(Stored dataset items)
◇ ◇ ◇ ◇ ◇ ◇ ◇

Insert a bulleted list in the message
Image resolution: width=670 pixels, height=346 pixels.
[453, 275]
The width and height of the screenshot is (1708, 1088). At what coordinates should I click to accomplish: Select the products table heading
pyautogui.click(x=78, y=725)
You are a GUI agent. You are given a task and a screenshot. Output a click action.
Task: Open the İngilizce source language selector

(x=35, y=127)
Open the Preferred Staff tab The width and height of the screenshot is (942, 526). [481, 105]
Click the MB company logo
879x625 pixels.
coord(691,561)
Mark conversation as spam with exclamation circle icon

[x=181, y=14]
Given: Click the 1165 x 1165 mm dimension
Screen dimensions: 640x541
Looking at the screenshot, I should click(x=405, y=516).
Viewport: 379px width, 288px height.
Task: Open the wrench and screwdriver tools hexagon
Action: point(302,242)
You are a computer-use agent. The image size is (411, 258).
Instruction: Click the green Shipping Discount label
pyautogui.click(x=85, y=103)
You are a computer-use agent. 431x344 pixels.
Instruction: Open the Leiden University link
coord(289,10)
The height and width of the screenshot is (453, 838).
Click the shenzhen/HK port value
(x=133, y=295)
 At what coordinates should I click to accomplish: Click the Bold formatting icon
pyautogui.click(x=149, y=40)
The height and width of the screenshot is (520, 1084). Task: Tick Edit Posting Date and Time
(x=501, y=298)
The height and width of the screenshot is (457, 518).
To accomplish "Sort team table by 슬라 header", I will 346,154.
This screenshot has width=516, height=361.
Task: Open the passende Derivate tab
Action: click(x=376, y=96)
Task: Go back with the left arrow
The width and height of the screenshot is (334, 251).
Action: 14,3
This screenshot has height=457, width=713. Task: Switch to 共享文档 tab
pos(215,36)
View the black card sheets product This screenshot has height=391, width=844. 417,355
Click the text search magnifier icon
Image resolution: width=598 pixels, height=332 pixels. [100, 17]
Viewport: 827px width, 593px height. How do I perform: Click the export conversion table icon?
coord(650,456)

◇ ◇ ◇ ◇ ◇ ◇ ◇

◆ Directions for this task:
Reproduce word for word the lines of the records above, beginning at the first and ending with the line where "You are a GUI" appears, and nothing past it.

◆ The completed task:
Insert a bulleted list in the message
Image resolution: width=670 pixels, height=346 pixels.
[453, 275]
The width and height of the screenshot is (1708, 1088). At what coordinates should I click to accomplish: Select the products table heading
pyautogui.click(x=78, y=725)
You are a GUI agent. You are given a task and a screenshot. Output a click action.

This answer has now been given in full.